Tragedy, low wages, miserable working conditions, and exploitation have always been linked to the clothing industry.  From the Triangle Shirtwaist Factory Fire in 1911 to present day sweatshops dotted throughout the world, the burden of getting people dressed has fallen on women and children. The scale is staggering, it’s estimated that 250 million children worldwide work in sweatshops.  A hungry/terrified/exhausted five-year old struggling to do their job is a far more appropriate brand image for over-priced t-shirts destined to be worn once or twice.  

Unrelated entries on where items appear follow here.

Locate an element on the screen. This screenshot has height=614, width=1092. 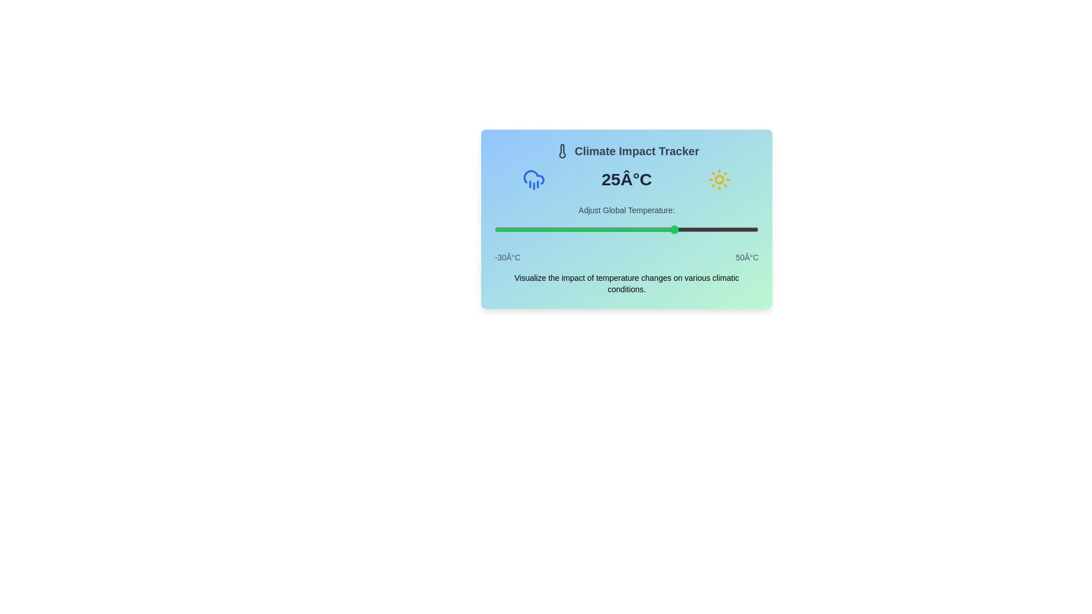
the temperature slider to set the temperature to 26°C is located at coordinates (679, 230).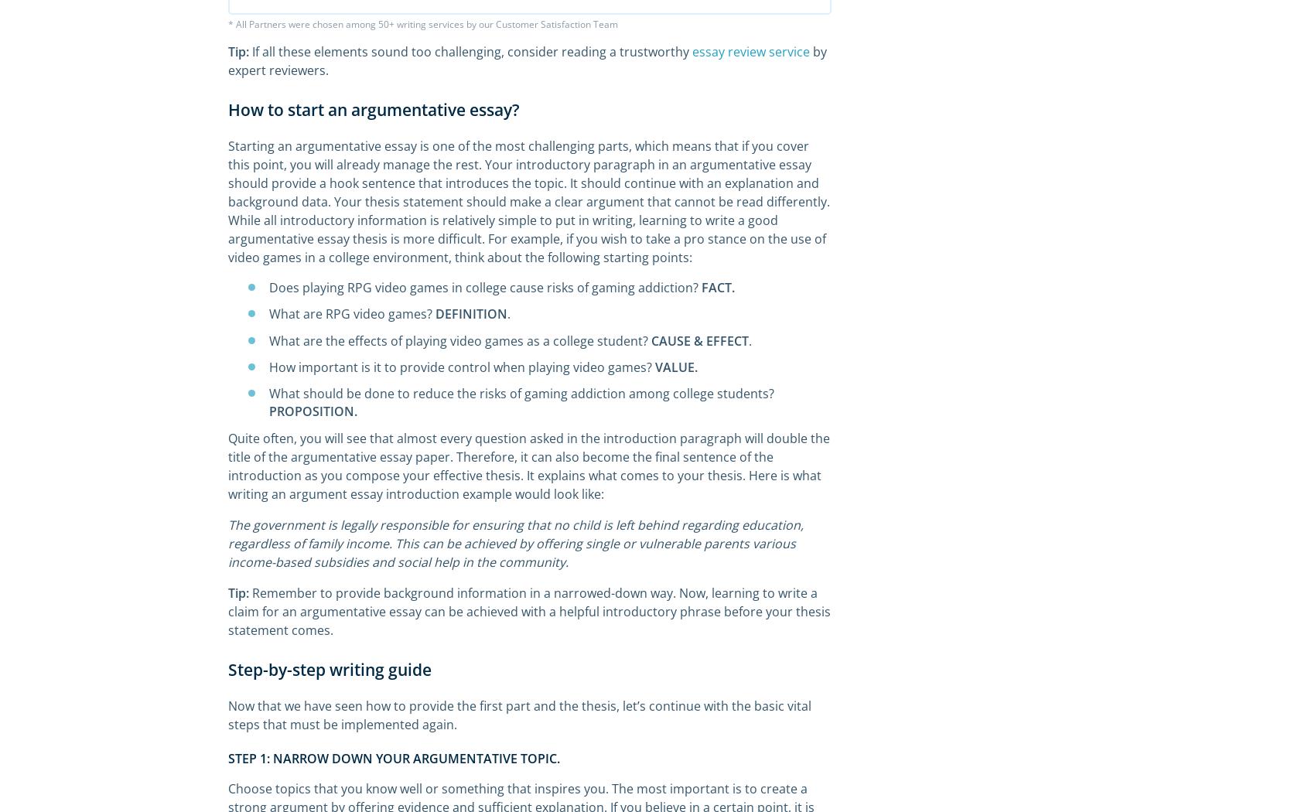 This screenshot has height=812, width=1315. Describe the element at coordinates (313, 410) in the screenshot. I see `'PROPOSITION.'` at that location.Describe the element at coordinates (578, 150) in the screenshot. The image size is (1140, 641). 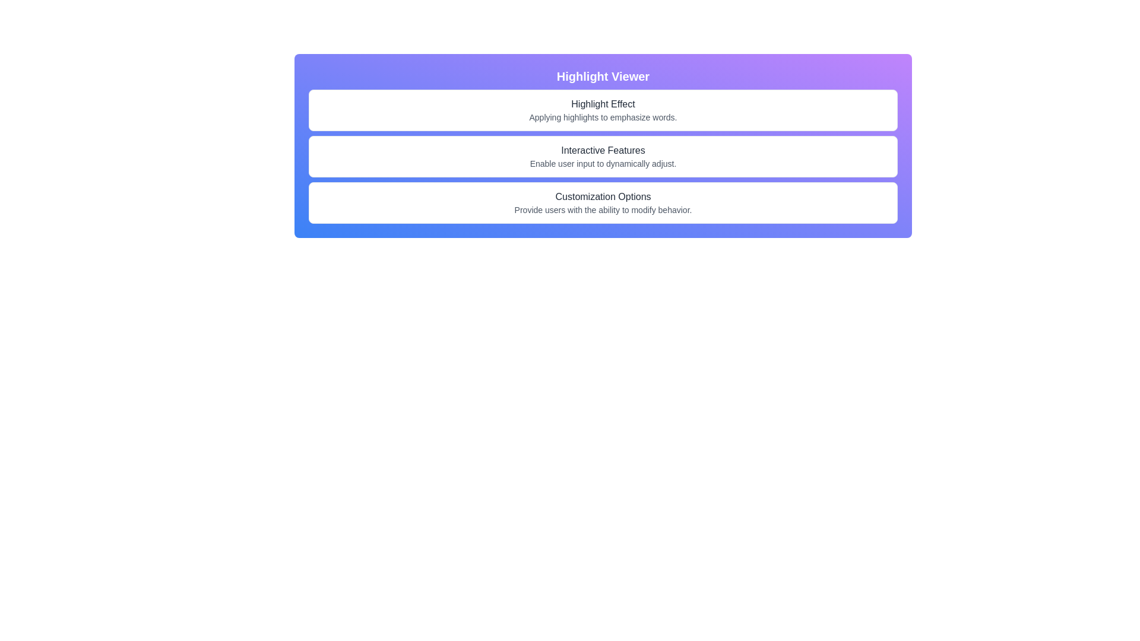
I see `the underlined character 'r' in the word 'Interactive' within the text 'Interactive Features'` at that location.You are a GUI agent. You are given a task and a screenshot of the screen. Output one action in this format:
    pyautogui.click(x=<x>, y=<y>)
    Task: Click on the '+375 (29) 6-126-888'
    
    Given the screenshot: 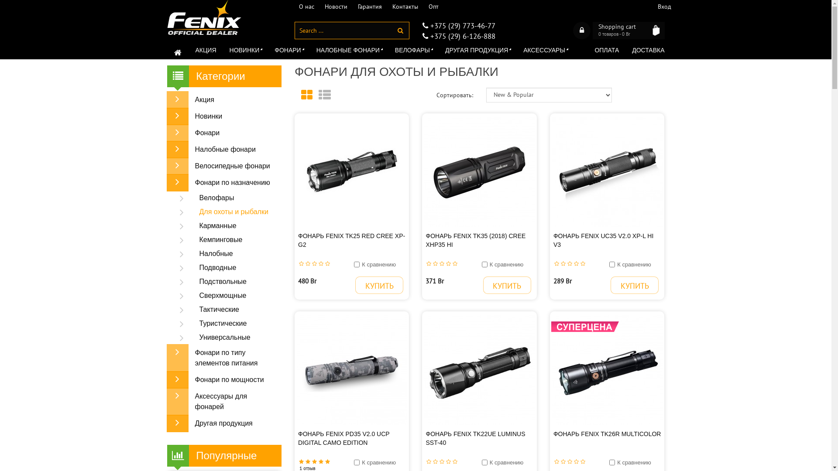 What is the action you would take?
    pyautogui.click(x=461, y=36)
    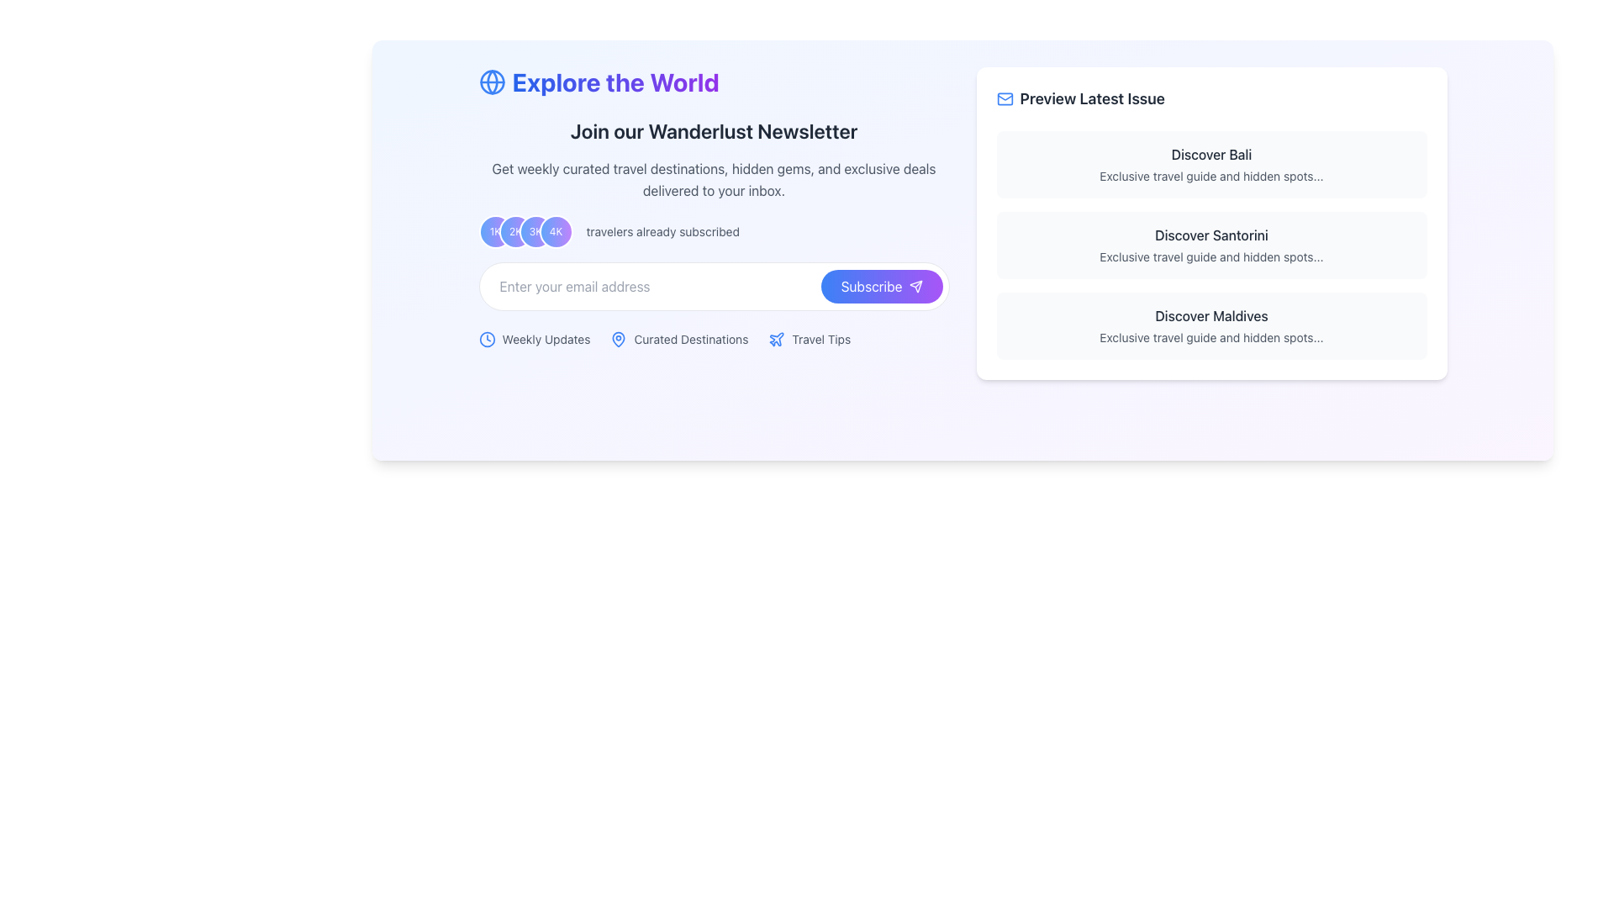 The width and height of the screenshot is (1614, 908). I want to click on the 'Travel Tips' label, which is the third item in the row of options, so click(810, 340).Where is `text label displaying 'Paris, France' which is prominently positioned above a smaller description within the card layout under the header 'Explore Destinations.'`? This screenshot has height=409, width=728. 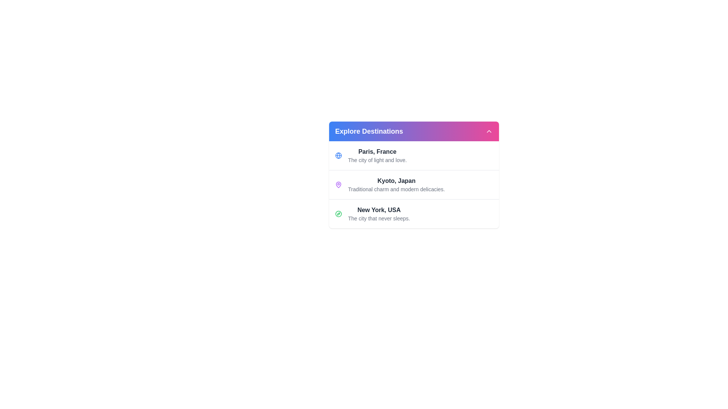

Lest we think this is only an overseas problem, the sad truth is too many states in America are trying to expedite hurling children into dangerous jobs. From food processing to automotive factories, children- by any legal or physical definition- are pushed into giving up studying geometry to handle jobs that can imperil adults.


Back to clothing.  And Fast Fashion.  No people, young influencers et. al. are not

fasting- meaning giving up- massive buying, but are in fact seeking out cheap and trendy outfits. In a mobius strip of scenarios/ the young folks- mostly girls- don't want to wear pieces more than a few times, which is just as well since the cheap garments do not allow long term usage. What's the harm?  Everything.


The people making these crappy clothes are exploited.  Too many sweatshops use poor women and young children who have no influence. Most areas don’t even possess minimum labor protections and regulations. Wage theft- for their meager pay- is unsurprisingly rampant.


In 1960 95% of clothing worn by Americans was made here.  In this country.  By 2015, it had dropped to 3%. As a harbinger of things to come, 1960 was also when the founder of Nike came up with the idea to charge a lot of money for shoes but outsource production to save costs. The conditions for such foreign workers were so horrific that many implored Michael Jordan, a  company spokesman and eponymous sneaker for the company, to speak out. He famously declined.  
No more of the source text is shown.